## Begin

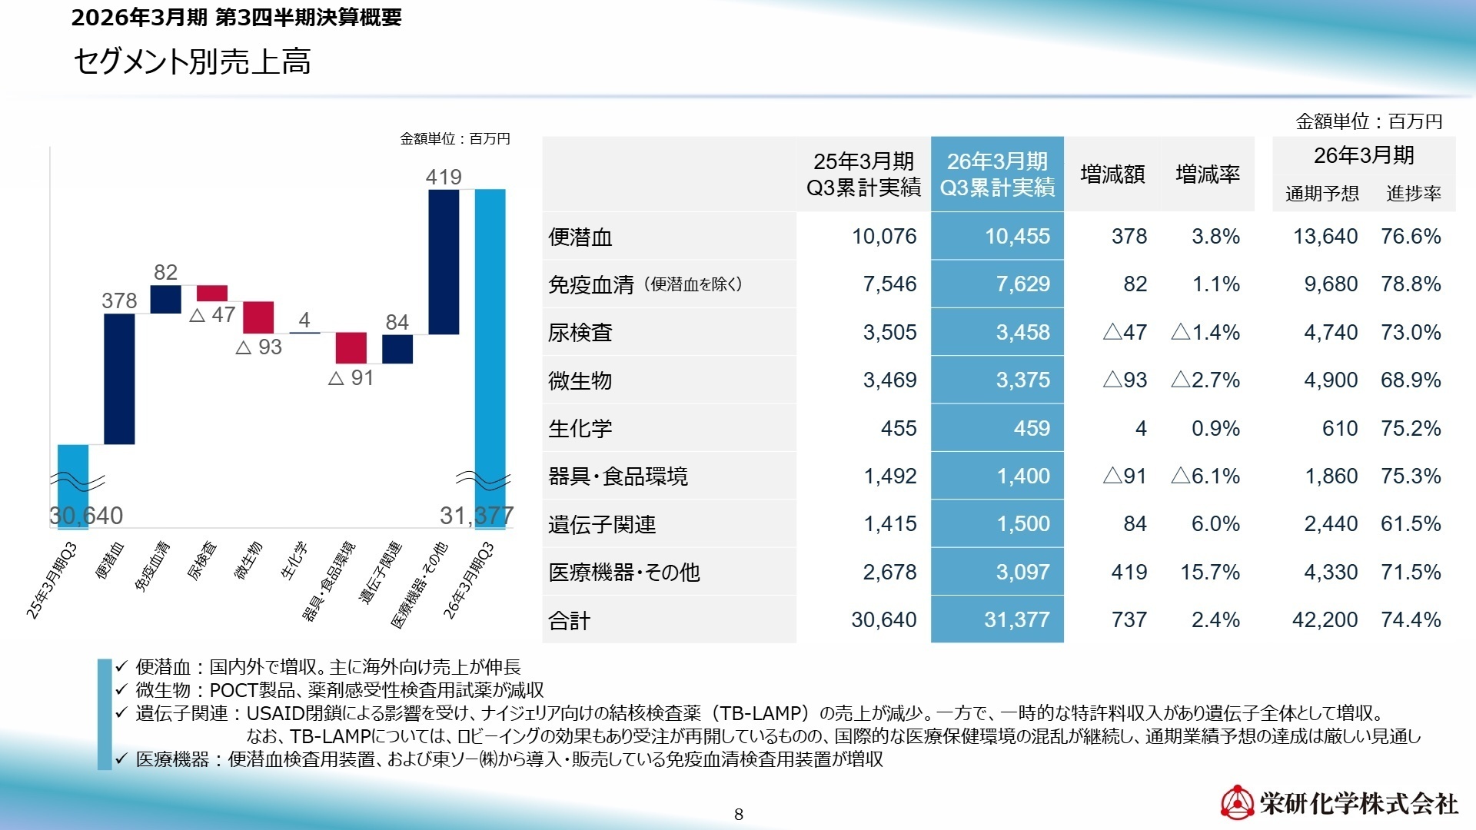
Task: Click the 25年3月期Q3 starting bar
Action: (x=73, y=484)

## End
## Begin

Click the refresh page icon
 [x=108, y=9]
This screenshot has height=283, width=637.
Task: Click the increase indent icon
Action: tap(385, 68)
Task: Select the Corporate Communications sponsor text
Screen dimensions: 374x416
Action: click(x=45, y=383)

## End
## Begin

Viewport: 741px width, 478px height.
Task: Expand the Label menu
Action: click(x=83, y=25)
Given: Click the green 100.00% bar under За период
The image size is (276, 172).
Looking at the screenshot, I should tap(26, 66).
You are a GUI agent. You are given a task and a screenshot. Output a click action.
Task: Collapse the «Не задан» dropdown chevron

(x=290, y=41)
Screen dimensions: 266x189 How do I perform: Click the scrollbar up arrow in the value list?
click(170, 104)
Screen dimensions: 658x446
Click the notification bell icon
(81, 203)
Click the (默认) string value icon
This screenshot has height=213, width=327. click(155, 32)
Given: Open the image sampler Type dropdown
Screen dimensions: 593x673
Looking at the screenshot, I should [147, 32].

## End

— BRIEF —
Arrange the part of the data that opens with the line containing "Given: Click the" and closes with the line containing "Looking at the screenshot, I should [147, 32]." as a two-column CSV with the columns "input" and "output", one row per item. Put each text and its answer in a single quoted field, with line breaks replaced by spaces.

— EXPECTED ANSWER —
input,output
"Given: Click the green 100.00% bar under За период The image size is (276, 172).","Looking at the screenshot, I should tap(26, 66)."
"You are a GUI agent. You are given a task and a screenshot. Output a click action. Task: Collapse the «Не задан» dropdown chevron","(x=290, y=41)"
"Screen dimensions: 266x189 How do I perform: Click the scrollbar up arrow in the value list?","click(170, 104)"
"Screen dimensions: 658x446 Click the notification bell icon","(81, 203)"
"Click the (默认) string value icon","This screenshot has height=213, width=327. click(155, 32)"
"Given: Open the image sampler Type dropdown Screen dimensions: 593x673","Looking at the screenshot, I should [147, 32]."